What you will do:
Transcribe the entire listing exactly as it appears.

---------- Data in this exercise ----------

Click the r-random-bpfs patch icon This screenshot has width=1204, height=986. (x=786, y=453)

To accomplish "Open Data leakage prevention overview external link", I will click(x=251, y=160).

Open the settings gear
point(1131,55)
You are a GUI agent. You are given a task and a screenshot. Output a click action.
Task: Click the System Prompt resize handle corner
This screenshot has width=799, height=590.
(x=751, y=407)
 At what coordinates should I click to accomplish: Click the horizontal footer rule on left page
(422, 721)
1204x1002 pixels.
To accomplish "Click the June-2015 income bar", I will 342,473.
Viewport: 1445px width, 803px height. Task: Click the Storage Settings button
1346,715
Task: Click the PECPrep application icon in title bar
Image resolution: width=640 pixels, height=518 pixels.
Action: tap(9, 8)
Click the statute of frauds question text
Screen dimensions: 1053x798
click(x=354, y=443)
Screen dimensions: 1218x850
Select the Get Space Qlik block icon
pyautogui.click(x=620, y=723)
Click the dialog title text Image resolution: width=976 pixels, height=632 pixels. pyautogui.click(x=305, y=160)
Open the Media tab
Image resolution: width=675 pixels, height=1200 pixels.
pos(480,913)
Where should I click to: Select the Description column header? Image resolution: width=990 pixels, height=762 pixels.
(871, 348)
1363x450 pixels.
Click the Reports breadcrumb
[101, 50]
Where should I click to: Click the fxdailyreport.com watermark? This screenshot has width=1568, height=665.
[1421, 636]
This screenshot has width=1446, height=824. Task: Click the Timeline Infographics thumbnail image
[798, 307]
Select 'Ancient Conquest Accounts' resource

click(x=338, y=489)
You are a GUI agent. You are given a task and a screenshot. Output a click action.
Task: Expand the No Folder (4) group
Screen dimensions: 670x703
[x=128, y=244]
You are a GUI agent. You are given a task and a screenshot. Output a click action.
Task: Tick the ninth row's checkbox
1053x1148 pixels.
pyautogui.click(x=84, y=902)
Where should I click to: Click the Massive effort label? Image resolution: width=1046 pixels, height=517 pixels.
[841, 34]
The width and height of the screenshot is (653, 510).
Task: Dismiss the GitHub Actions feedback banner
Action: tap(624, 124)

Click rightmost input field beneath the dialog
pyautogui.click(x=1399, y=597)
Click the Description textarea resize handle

----------

Answer box:
Click the r-random-bpfs patch icon This screenshot has width=1204, height=986. (x=786, y=453)

To accomplish "Open Data leakage prevention overview external link", I will click(x=251, y=160).

Open the settings gear
point(1131,55)
You are a GUI agent. You are given a task and a screenshot. Output a click action.
Task: Click the System Prompt resize handle corner
This screenshot has width=799, height=590.
(x=751, y=407)
 At what coordinates should I click to accomplish: Click the horizontal footer rule on left page
(422, 721)
1204x1002 pixels.
To accomplish "Click the June-2015 income bar", I will 342,473.
Viewport: 1445px width, 803px height. Task: Click the Storage Settings button
1346,715
Task: Click the PECPrep application icon in title bar
Image resolution: width=640 pixels, height=518 pixels.
Action: tap(9, 8)
Click the statute of frauds question text
Screen dimensions: 1053x798
click(x=354, y=443)
Screen dimensions: 1218x850
Select the Get Space Qlik block icon
pyautogui.click(x=620, y=723)
Click the dialog title text Image resolution: width=976 pixels, height=632 pixels. pyautogui.click(x=305, y=160)
Open the Media tab
Image resolution: width=675 pixels, height=1200 pixels.
pos(480,913)
Where should I click to: Select the Description column header? Image resolution: width=990 pixels, height=762 pixels.
(871, 348)
1363x450 pixels.
Click the Reports breadcrumb
[101, 50]
Where should I click to: Click the fxdailyreport.com watermark? This screenshot has width=1568, height=665.
[1421, 636]
This screenshot has width=1446, height=824. Task: Click the Timeline Infographics thumbnail image
[798, 307]
Select 'Ancient Conquest Accounts' resource

click(x=338, y=489)
You are a GUI agent. You are given a task and a screenshot. Output a click action.
Task: Expand the No Folder (4) group
Screen dimensions: 670x703
[x=128, y=244]
You are a GUI agent. You are given a task and a screenshot. Output a click action.
Task: Tick the ninth row's checkbox
1053x1148 pixels.
pyautogui.click(x=84, y=902)
Where should I click to: Click the Massive effort label? Image resolution: width=1046 pixels, height=517 pixels.
[841, 34]
The width and height of the screenshot is (653, 510).
Task: Dismiss the GitHub Actions feedback banner
Action: tap(624, 124)

Click rightmost input field beneath the dialog
pyautogui.click(x=1399, y=597)
Click the Description textarea resize handle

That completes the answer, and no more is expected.